[Task to complete] Lines, not repeats, are what count: give the number of lines below that hold "Zwischenwagen", and nothing more.

[Material shown]
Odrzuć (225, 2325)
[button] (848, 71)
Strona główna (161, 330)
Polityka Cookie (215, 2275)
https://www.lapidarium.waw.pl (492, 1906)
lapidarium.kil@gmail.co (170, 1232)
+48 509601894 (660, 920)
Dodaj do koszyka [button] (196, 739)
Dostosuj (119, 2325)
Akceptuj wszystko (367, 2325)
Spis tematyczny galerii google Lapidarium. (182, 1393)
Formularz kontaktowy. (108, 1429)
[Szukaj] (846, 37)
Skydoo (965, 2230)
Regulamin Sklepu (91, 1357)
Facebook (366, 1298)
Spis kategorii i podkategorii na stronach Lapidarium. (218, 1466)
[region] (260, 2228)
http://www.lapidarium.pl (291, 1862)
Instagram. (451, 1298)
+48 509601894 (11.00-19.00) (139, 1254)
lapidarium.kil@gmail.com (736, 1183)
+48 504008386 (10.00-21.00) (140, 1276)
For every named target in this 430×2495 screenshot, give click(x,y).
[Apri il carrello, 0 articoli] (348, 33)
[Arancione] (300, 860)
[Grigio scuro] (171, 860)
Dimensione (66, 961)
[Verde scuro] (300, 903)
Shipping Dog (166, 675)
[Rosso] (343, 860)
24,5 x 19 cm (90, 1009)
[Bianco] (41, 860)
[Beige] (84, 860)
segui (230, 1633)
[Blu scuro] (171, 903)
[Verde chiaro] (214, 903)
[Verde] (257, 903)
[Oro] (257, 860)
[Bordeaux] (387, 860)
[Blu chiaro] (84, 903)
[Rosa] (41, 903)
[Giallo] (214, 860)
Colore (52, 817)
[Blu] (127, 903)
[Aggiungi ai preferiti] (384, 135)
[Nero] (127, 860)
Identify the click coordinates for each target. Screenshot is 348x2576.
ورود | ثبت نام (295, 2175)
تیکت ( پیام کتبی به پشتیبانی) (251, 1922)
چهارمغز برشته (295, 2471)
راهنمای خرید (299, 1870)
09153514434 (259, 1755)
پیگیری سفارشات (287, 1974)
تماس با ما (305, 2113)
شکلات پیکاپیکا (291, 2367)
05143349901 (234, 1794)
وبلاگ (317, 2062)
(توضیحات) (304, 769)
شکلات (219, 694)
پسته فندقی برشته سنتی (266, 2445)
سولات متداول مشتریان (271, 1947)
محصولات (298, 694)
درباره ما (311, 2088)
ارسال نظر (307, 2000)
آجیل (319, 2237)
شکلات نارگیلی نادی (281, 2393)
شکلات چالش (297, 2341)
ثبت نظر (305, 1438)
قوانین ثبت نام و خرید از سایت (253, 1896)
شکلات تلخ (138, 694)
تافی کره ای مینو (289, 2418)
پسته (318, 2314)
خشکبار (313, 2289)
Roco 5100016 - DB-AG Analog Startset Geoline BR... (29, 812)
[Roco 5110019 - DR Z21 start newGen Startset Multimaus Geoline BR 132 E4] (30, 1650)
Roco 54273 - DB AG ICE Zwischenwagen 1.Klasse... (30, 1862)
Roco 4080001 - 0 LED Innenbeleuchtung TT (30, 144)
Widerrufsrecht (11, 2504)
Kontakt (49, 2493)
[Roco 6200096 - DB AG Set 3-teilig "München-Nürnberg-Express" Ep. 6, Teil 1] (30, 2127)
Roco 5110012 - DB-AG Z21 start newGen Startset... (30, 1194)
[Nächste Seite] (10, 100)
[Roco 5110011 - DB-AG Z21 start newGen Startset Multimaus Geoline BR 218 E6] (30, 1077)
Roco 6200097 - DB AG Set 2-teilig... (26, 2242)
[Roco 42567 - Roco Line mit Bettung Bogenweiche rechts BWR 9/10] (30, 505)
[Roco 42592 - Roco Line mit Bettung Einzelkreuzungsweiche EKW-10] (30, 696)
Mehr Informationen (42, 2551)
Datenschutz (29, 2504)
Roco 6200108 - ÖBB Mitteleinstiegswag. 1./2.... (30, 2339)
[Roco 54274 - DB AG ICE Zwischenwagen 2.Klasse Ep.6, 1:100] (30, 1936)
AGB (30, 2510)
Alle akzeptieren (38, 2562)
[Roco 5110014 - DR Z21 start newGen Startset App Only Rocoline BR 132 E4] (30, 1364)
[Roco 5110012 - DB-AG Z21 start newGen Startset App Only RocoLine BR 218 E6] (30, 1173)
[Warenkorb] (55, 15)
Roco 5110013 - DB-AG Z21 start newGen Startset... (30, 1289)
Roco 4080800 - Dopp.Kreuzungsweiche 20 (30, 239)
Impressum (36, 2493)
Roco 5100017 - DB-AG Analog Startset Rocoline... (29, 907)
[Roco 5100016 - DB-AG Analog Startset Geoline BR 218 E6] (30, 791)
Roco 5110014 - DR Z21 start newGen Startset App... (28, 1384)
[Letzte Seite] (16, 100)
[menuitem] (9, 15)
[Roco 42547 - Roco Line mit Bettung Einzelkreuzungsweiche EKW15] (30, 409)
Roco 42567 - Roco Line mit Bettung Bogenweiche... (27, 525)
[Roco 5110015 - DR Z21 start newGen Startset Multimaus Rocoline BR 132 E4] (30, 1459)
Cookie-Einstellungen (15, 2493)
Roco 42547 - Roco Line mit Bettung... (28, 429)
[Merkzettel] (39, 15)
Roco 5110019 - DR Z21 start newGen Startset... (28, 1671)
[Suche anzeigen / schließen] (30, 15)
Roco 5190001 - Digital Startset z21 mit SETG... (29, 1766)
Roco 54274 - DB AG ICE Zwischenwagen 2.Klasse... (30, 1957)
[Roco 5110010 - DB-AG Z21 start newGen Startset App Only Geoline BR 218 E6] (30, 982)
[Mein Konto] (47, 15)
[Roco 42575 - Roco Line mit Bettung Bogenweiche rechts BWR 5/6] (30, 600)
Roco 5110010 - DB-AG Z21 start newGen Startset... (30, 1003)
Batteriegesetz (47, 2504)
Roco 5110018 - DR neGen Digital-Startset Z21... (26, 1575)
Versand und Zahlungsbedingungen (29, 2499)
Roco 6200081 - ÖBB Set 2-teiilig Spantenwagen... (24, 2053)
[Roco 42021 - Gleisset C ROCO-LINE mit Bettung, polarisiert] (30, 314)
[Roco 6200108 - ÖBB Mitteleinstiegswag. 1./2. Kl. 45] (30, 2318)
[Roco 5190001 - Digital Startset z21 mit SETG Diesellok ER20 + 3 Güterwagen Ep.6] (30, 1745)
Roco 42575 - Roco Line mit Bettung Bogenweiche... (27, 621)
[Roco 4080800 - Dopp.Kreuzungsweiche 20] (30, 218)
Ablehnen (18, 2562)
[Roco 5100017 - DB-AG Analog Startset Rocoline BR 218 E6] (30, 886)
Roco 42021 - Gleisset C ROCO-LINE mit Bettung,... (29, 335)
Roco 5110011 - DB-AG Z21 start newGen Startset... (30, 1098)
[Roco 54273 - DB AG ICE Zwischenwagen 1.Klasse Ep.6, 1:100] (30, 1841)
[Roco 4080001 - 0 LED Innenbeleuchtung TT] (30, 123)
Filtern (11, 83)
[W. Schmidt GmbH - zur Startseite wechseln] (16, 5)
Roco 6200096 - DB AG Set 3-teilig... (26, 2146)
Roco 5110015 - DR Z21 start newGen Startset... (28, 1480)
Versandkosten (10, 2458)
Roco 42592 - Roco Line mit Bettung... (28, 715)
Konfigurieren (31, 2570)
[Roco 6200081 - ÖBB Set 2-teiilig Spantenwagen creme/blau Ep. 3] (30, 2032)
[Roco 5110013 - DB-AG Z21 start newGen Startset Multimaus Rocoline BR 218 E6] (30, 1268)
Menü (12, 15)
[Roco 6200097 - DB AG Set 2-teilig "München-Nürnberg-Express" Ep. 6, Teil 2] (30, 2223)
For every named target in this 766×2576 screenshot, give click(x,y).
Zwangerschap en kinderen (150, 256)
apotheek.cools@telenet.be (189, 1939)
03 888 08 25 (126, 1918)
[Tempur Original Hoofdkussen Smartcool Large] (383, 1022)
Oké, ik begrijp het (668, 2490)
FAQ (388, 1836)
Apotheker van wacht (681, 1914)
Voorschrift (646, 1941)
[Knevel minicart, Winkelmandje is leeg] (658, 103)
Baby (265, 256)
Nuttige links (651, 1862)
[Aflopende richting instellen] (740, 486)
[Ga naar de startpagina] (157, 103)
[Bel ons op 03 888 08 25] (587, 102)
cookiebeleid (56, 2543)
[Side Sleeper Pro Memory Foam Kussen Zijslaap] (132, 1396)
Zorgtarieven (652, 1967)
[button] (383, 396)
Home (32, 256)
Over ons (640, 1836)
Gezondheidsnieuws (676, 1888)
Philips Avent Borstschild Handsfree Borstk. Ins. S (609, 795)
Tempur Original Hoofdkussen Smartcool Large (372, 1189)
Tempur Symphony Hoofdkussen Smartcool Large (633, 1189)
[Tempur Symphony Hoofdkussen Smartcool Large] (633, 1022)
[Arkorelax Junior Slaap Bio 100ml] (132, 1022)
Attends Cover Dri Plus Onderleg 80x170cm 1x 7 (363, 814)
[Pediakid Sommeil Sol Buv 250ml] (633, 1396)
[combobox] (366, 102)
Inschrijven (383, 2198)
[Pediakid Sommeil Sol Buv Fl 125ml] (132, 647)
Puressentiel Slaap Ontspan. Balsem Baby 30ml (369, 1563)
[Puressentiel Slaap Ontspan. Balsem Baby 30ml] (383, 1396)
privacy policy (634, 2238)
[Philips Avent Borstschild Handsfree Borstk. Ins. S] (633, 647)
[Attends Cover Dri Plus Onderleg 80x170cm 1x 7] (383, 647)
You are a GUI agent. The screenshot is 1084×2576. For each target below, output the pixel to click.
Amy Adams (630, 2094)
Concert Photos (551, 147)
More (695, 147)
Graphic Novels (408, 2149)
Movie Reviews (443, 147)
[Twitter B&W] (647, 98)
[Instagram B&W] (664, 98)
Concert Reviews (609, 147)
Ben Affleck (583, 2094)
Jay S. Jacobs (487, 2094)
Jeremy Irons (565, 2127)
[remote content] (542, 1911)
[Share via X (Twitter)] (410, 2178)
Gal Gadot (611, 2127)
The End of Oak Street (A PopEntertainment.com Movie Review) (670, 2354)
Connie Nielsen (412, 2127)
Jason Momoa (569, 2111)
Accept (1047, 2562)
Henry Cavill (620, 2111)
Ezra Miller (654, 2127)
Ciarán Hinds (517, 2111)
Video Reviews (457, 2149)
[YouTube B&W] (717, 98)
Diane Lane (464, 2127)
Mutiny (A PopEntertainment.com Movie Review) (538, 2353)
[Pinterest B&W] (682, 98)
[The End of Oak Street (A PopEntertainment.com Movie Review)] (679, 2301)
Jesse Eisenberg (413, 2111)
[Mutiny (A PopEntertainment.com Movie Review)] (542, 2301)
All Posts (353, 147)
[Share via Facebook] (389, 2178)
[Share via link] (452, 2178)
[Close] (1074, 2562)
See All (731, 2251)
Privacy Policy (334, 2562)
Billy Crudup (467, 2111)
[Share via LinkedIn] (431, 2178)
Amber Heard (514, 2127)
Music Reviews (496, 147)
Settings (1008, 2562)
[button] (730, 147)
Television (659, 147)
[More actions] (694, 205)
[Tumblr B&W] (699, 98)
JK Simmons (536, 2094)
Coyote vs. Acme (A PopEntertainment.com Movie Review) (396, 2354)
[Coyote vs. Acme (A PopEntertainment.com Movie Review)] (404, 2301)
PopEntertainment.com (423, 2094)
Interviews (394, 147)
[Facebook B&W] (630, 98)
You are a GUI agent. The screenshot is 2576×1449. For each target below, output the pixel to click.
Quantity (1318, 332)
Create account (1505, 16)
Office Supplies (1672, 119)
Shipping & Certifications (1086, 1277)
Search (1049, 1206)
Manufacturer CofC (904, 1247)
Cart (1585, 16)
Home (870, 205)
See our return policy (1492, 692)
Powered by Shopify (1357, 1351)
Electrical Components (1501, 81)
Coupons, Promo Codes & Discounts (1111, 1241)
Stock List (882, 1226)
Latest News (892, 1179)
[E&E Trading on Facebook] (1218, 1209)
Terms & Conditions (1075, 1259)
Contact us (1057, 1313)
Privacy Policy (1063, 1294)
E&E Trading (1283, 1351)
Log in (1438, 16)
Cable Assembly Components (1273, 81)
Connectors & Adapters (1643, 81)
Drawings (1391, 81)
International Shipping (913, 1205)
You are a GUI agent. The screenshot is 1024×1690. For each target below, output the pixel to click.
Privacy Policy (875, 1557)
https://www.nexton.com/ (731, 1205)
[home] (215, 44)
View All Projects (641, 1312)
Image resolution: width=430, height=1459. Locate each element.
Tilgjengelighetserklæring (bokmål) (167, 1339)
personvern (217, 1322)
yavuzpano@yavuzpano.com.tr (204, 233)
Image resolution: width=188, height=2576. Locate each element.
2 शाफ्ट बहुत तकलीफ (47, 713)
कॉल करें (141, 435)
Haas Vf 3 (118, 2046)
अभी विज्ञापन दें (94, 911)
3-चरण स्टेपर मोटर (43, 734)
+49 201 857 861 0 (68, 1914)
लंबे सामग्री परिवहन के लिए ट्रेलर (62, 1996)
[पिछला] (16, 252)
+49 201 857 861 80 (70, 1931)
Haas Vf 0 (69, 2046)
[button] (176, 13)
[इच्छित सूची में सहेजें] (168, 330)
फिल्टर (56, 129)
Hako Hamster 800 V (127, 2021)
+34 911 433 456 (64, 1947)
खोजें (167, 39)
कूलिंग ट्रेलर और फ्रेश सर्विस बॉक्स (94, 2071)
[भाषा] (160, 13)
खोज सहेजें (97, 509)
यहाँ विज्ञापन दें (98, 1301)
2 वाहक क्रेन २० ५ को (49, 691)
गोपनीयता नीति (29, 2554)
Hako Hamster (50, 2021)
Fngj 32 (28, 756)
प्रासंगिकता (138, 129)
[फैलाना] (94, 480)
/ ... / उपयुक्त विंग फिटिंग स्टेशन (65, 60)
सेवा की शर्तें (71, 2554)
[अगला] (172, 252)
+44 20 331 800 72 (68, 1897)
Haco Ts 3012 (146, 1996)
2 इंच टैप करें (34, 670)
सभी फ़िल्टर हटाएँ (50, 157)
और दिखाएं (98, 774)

[Response] 4